There were 405 known attempts to remove books from library shelves in 2005, according to the ALA, which defines challenges as formal, written complaints filed with a library or school requesting that materials be removed because of content or appropriateness.
About 70 percent of challenges take place in schools and school libraries.

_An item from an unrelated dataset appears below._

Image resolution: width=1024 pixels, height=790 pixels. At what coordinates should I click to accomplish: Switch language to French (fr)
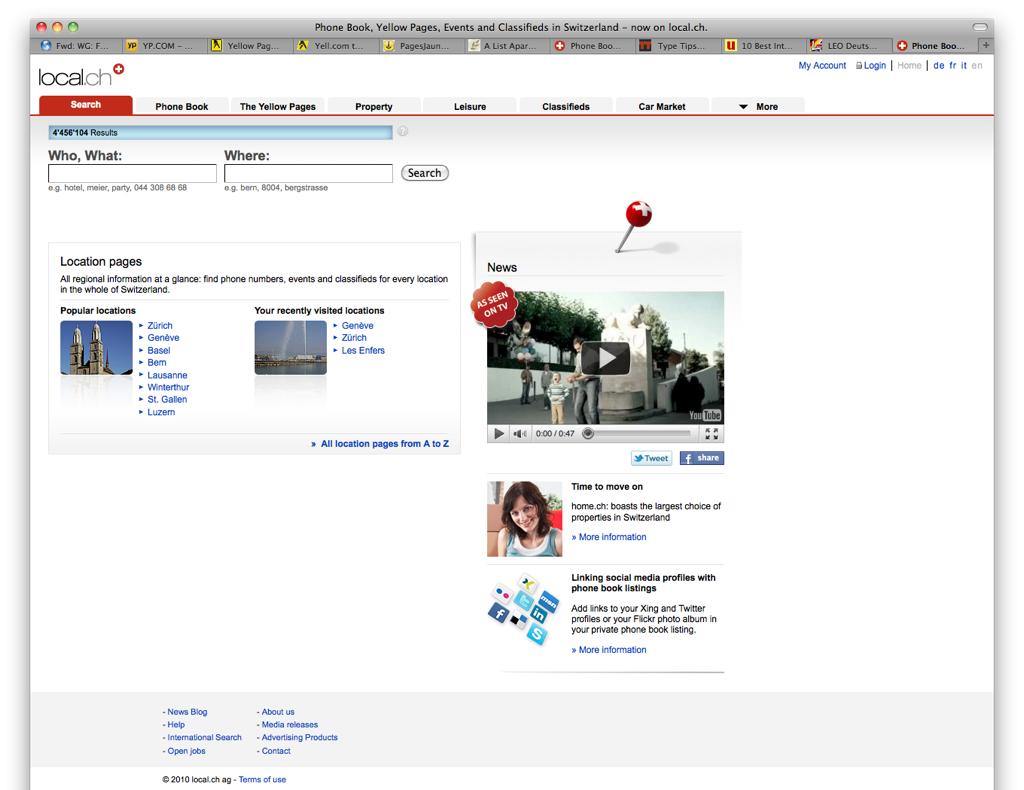tap(953, 65)
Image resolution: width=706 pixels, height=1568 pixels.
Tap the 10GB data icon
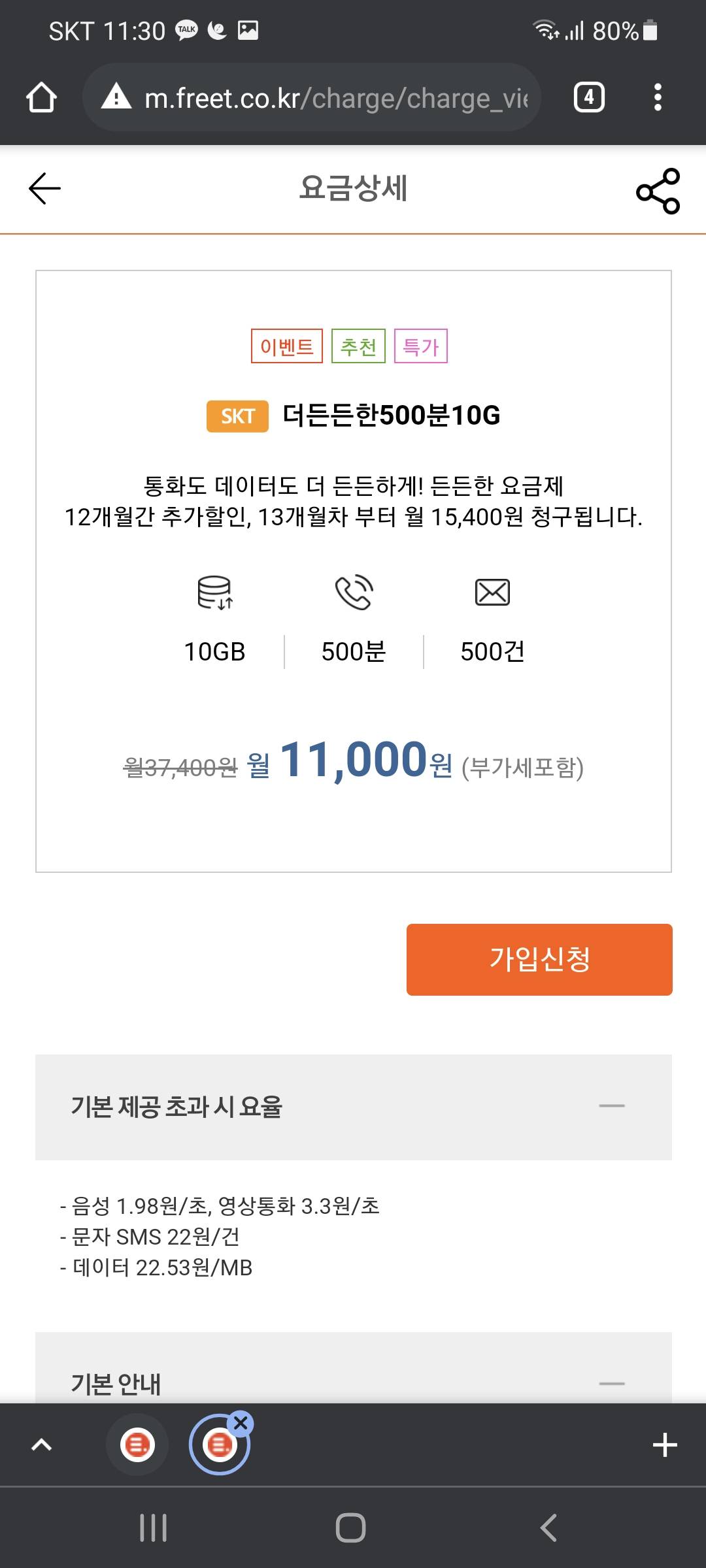215,593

According to Judith F. Krug, director of the Office for Intellectual Freedom, the number of challenges reflects only incidents reported, and for each reported, four or five remain unreported.
The “10 Most Challenged Books of 2005” were:
“It's Perfectly Normal” for homosexuality, nudity, sex education, religious viewpoint, abortion and being unsuited to age group;
“Forever” by Judy Blume for sexual content and offensive language;
“The Catcher in the Rye” by J.D. Salinger for sexual content, offensive language and being unsuited to age group;
“The Chocolate War” by Robert Cormier for sexual content and offensive language;
“Whale Talk” by Chris Crutcher for racism and offensive language;
“Detour for Emmy” by Marilyn Reynolds for sexual content;
“What My Mother Doesn't Know” by Sonya Sones for sexual content and being unsuited to age group;
Captain Underpants series by Dav Pilkey for anti-family content, being unsuited to age group and violence;
“Crazy Lady!” by Jane Leslie Conly for offensive language; and
“It's So Amazing! A Book about Eggs, Sperm, Birth, Babies, and Families” by Robie H. Harris for sex education and sexual content.
You can order a Banned Books Week poster or vote for your favorite banned book at the American Library Association's Banned Books website. Our vote goes to Tim O'Brien's "The Things They Carried."